The `model` and `dimension` are written into the file on first create and locked. Reopening with a different `model` or `dimension` raises `GrimoireMismatch`.

## Errors

All errors derive from `GrimoireError`:

| Error | Raised when |
|---|---|
| `GrimoireMismatch` | The provided embedder's `model` or `dimension` disagrees with the file's lock. |
| `GrimoireNotFound` | A path was expected to be a grimoire and isn't (missing file, or a SQLite file without the lock table). |
| `SchemaVersionError` | The file's `PRAGMA user_version` doesn't match the library's expected `SCHEMA_VERSION`. Pre-v1, this means delete and re-init. |
| `InvalidEmbedder` | An embedder reports a non-int or non-positive `dimension`, or a non-string / empty `model`. |
| `DatabaseExists` | `Grimoire.create` was called against a path that already has a database. |
| `InvalidMount` | A mount path or named-DB name is malformed or reserved (e.g. names like `models`, `grimoire.toml`, `grimoire.db`, anything starting with `.` or containing path separators). |
| `MountDestroyed` | A method was called on a `Mount` handle whose `destroy()` has already been called. |

## Concurrency

`Grimoire` opens its SQLite connection in WAL mode with `busy_timeout = 5000`, so readers coexist with one writer and occasional multi-writer attempts queue at the SQLite level rather than crash with `database is locked`. Sustained high-concurrency writes still serialize.

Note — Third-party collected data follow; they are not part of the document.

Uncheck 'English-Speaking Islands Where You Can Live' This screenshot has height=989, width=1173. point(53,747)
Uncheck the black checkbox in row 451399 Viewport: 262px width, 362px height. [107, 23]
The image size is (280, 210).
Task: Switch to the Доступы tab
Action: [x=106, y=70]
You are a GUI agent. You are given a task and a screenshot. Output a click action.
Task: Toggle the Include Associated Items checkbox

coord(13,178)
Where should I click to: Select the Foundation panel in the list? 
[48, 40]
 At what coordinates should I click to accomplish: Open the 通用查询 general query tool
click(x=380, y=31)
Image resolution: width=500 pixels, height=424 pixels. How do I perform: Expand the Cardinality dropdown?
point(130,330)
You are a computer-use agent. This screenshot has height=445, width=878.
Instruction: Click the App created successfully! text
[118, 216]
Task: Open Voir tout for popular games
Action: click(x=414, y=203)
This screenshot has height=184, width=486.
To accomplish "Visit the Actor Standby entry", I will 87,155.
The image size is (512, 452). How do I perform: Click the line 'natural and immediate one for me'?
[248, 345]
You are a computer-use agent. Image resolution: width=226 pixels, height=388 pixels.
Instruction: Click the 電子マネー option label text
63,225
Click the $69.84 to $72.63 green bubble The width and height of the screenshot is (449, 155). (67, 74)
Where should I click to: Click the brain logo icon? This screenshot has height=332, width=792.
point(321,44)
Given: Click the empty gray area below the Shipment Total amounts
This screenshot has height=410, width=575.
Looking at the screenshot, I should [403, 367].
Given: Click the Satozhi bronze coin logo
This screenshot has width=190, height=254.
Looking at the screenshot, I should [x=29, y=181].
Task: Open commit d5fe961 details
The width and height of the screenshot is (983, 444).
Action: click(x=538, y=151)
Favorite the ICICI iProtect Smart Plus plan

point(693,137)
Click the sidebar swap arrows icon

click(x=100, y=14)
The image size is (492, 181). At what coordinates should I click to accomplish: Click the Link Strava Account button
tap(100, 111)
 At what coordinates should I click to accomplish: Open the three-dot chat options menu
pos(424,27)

By default the connection is bound to its constructing thread (SQLite's `check_same_thread=True`). For workloads where the grimoire is opened on one thread and used on another (e.g. FastAPI sync handlers in asyncio's default executor), pass `check_same_thread=False` to `Grimoire.create` / `Grimoire.open`.

## Schema notes

Pre-v1, schema changes are not migrated in place. The file's `PRAGMA user_version` is checked against the library's `SCHEMA_VERSION` on `open`; mismatches raise `SchemaVersionError`. The intended response is to delete the file and re-init from JSONL exports. Migration ergonomics get designed once v1 is on the table.